++++ Data provided ++++
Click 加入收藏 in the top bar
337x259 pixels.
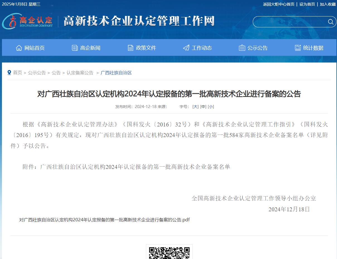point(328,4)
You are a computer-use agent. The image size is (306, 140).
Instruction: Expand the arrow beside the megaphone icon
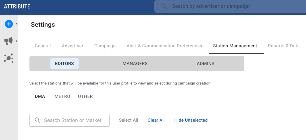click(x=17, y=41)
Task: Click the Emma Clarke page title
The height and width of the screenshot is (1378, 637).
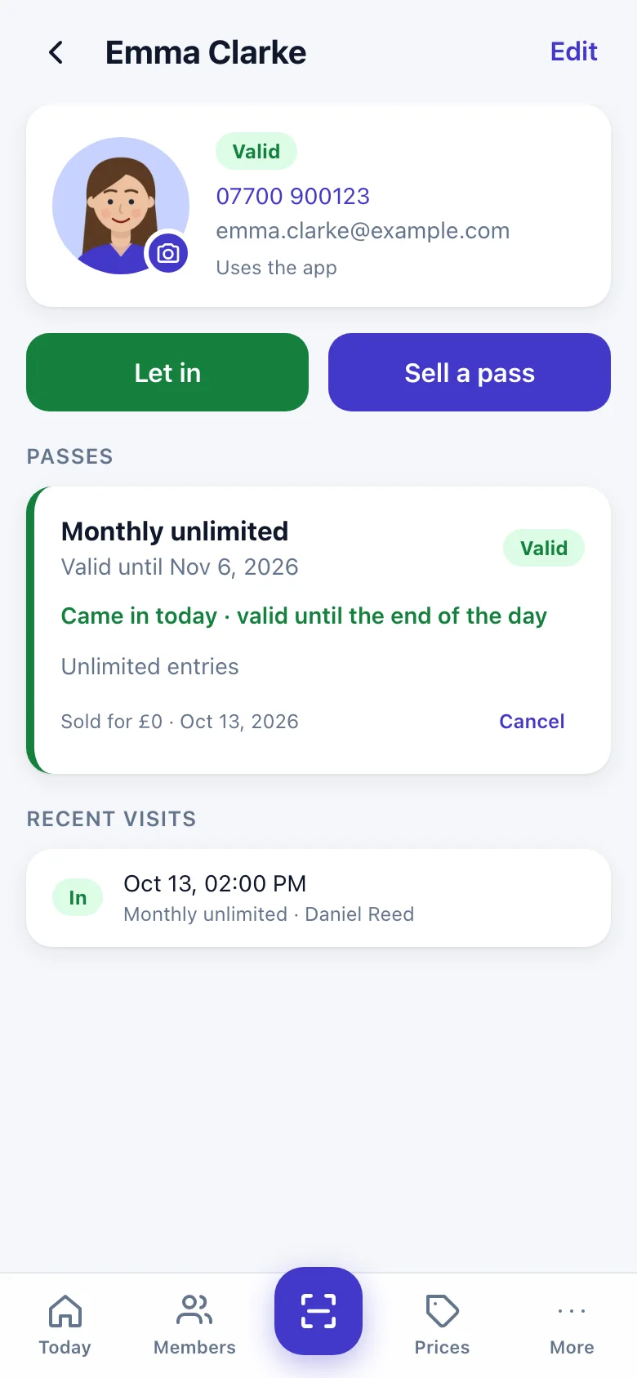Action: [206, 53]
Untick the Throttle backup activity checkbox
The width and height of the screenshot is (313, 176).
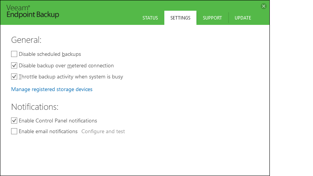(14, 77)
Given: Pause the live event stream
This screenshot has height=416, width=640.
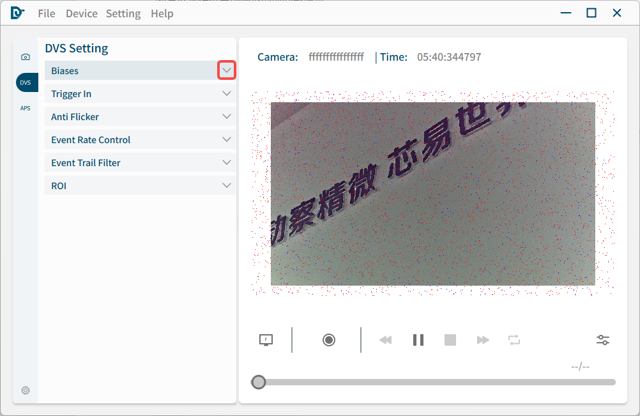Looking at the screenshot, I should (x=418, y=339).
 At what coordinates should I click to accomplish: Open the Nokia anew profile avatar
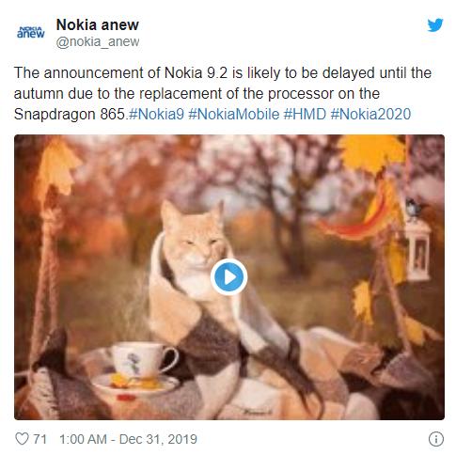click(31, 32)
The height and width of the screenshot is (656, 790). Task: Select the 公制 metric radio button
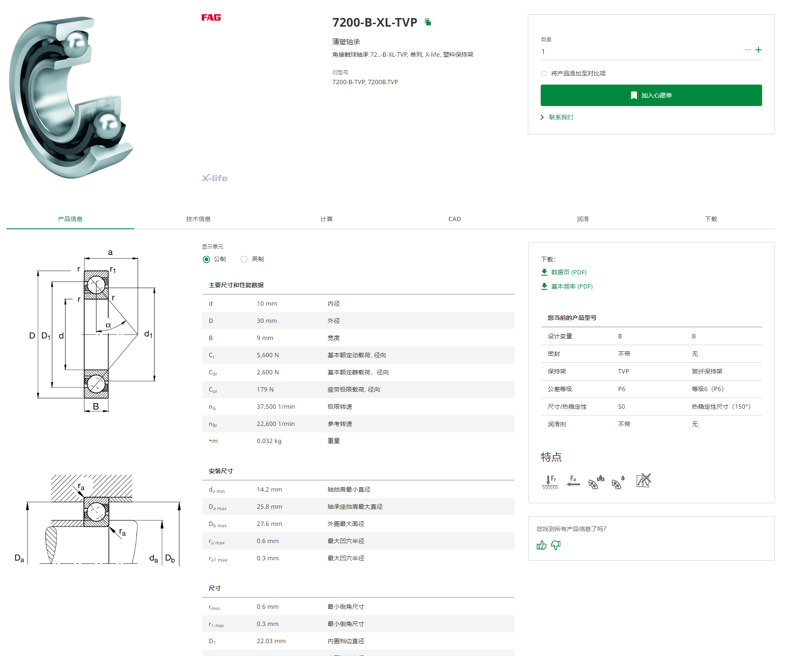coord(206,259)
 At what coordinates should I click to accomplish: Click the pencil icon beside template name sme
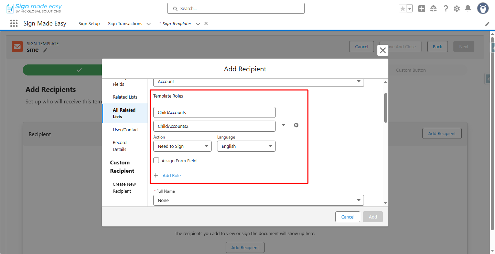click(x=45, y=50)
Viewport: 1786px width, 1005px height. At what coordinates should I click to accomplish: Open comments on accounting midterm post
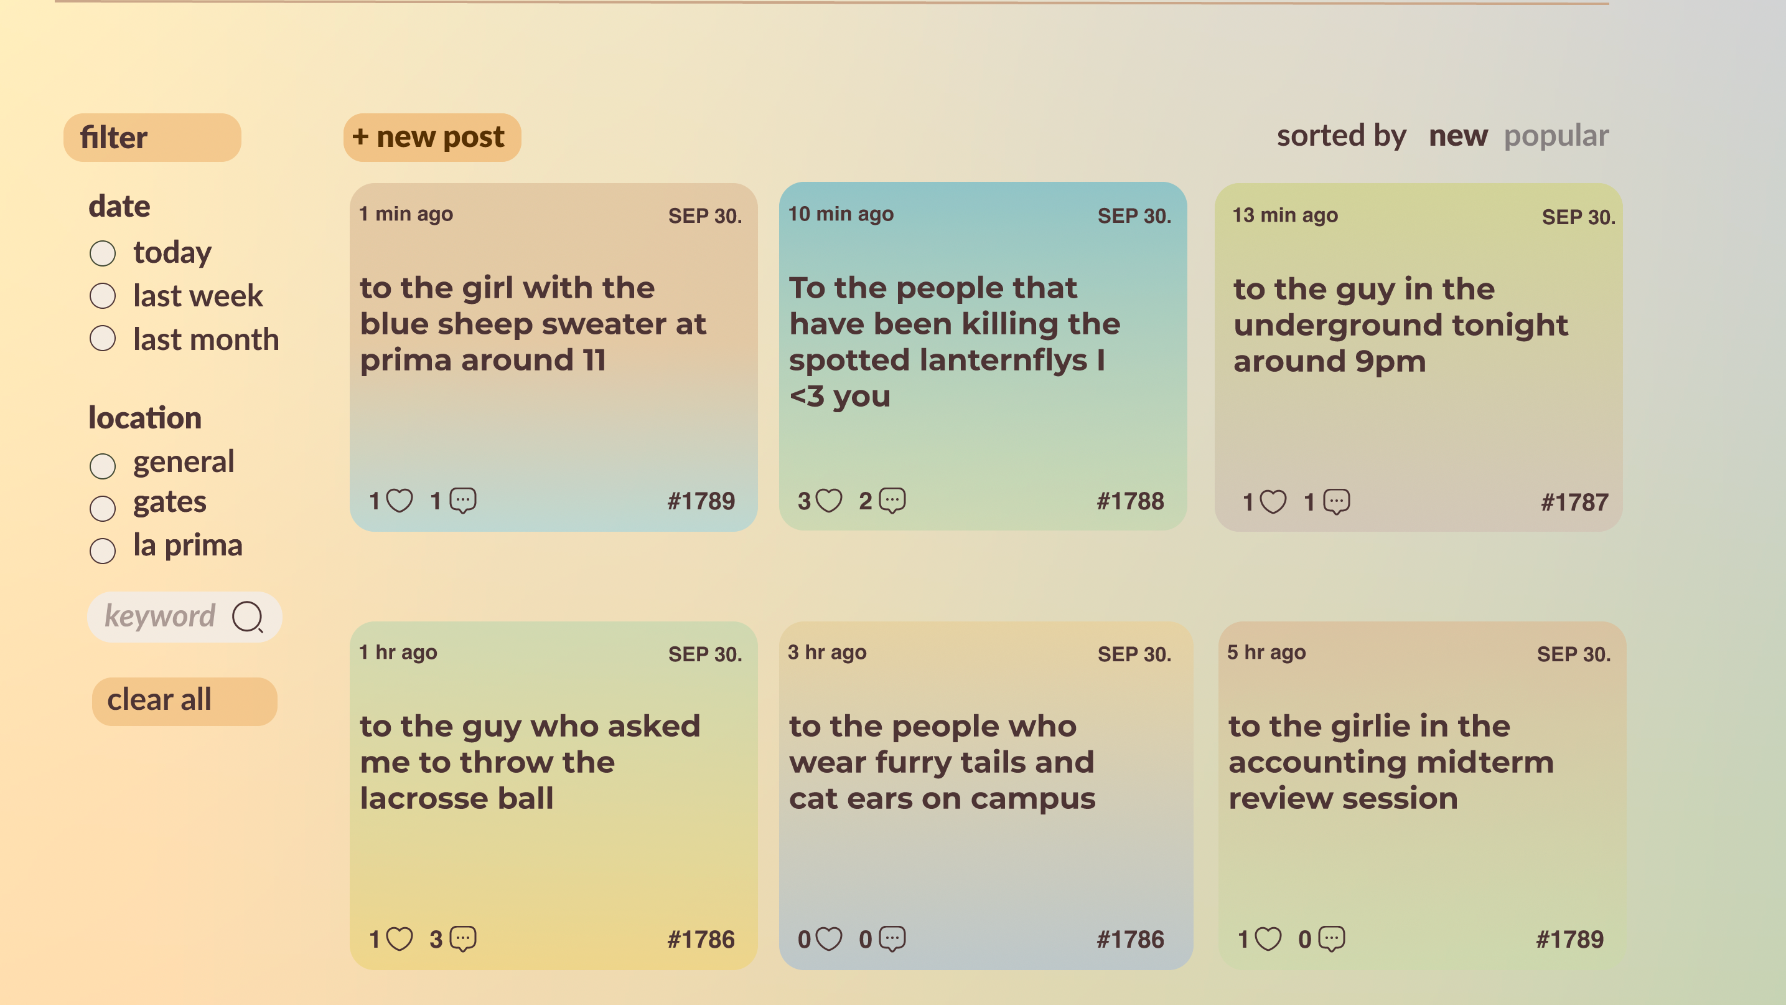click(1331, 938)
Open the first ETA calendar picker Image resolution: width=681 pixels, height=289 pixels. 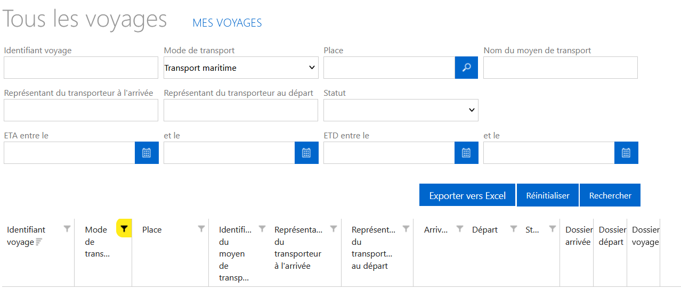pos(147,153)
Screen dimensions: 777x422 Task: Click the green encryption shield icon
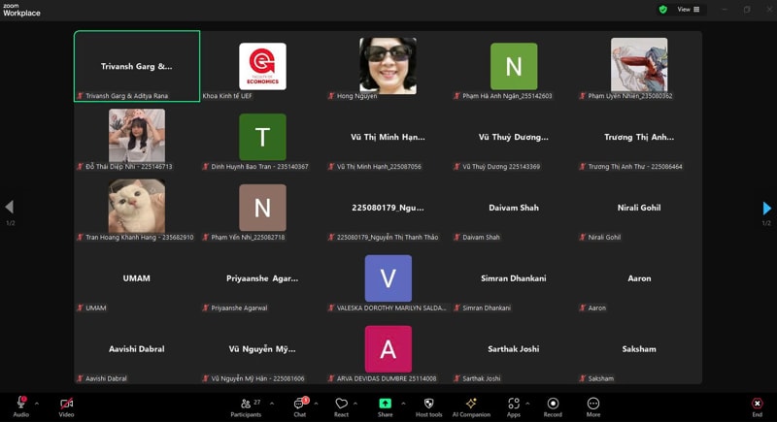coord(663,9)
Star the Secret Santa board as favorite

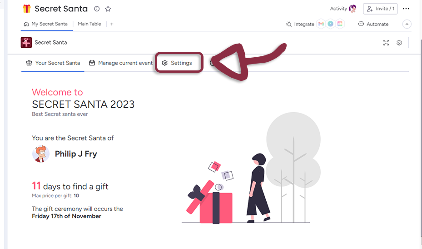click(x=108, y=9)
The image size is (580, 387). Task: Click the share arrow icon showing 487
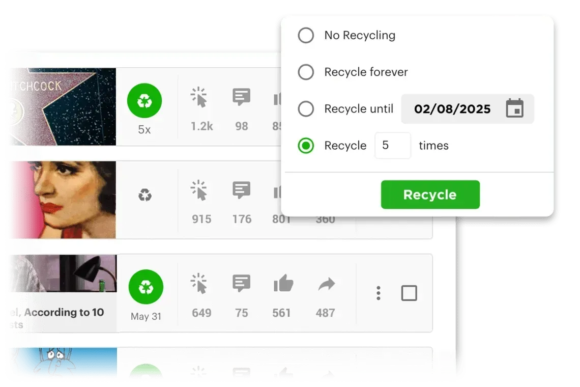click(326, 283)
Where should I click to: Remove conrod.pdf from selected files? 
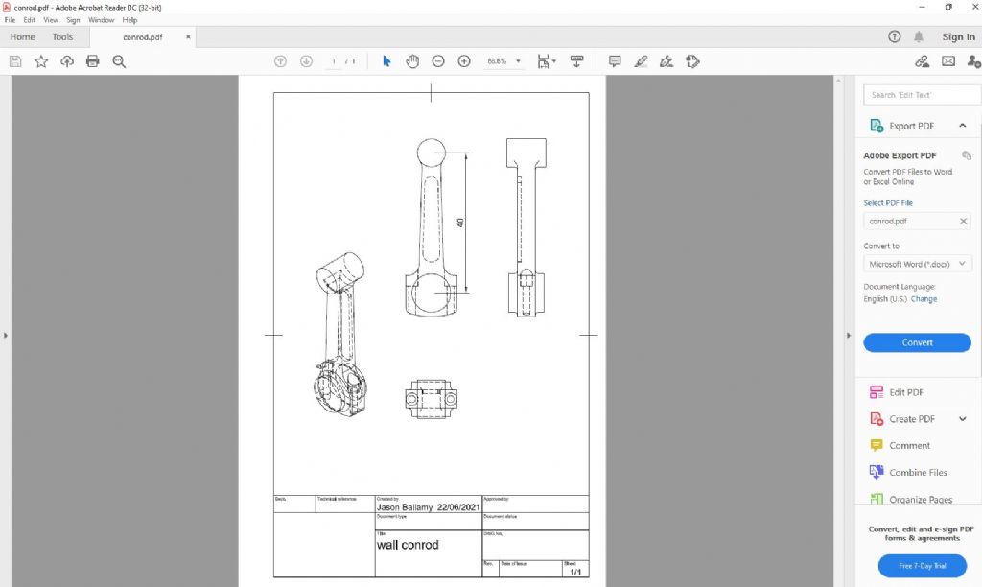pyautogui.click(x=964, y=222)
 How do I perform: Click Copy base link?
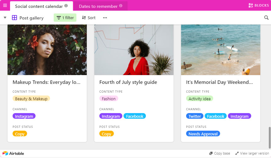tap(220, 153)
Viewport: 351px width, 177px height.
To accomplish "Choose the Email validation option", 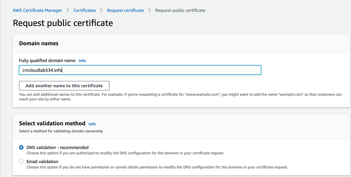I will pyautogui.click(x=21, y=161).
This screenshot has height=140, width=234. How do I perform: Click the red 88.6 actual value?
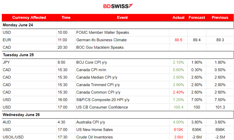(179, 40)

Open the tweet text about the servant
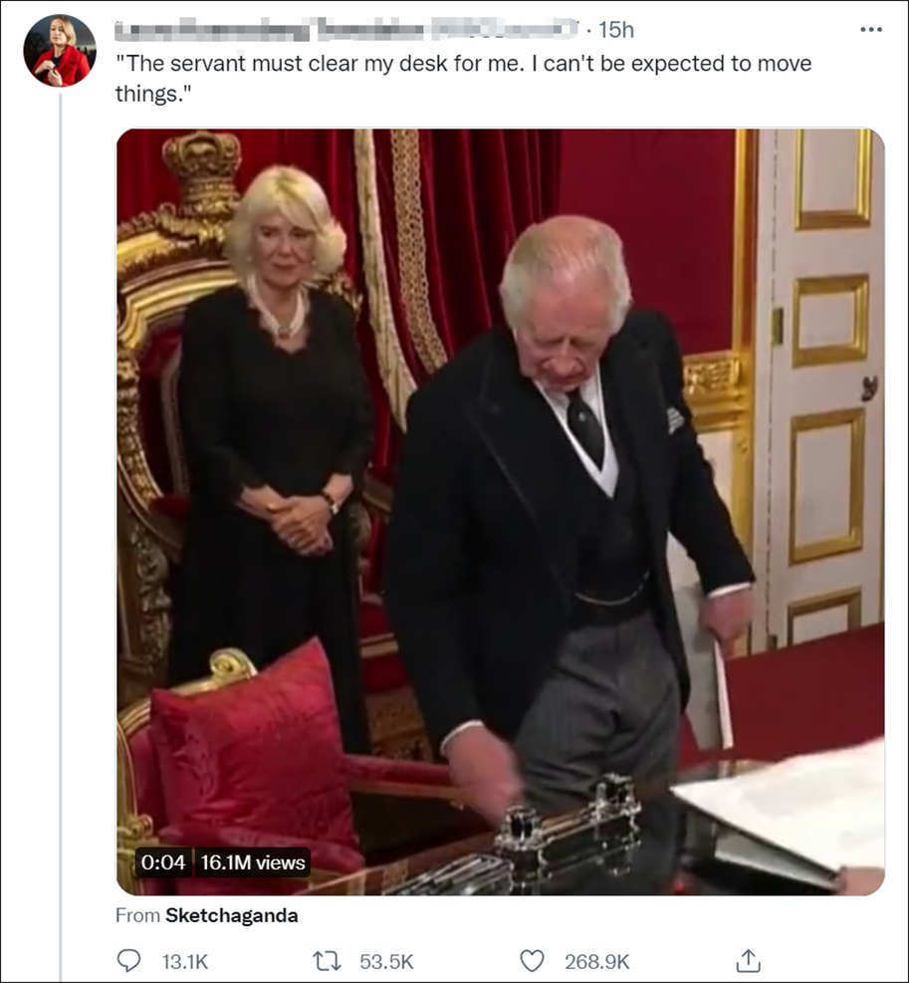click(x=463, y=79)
++++
Required action » Exactly the lines above from the one that contains "Star the Secret Santa board as favorite" down to the one that contains "Viewport: 351px width, 177px height." are to be output, both ends kept and pictures omitted.

Exercise output »
Star the Secret Santa board as favorite

click(x=108, y=9)
The image size is (580, 387). Task: Click the share arrow icon showing 487
click(326, 283)
Where should I click to: Remove conrod.pdf from selected files? 
pyautogui.click(x=964, y=222)
 How do I perform: Click Copy base link?
tap(220, 153)
Viewport: 351px width, 177px height.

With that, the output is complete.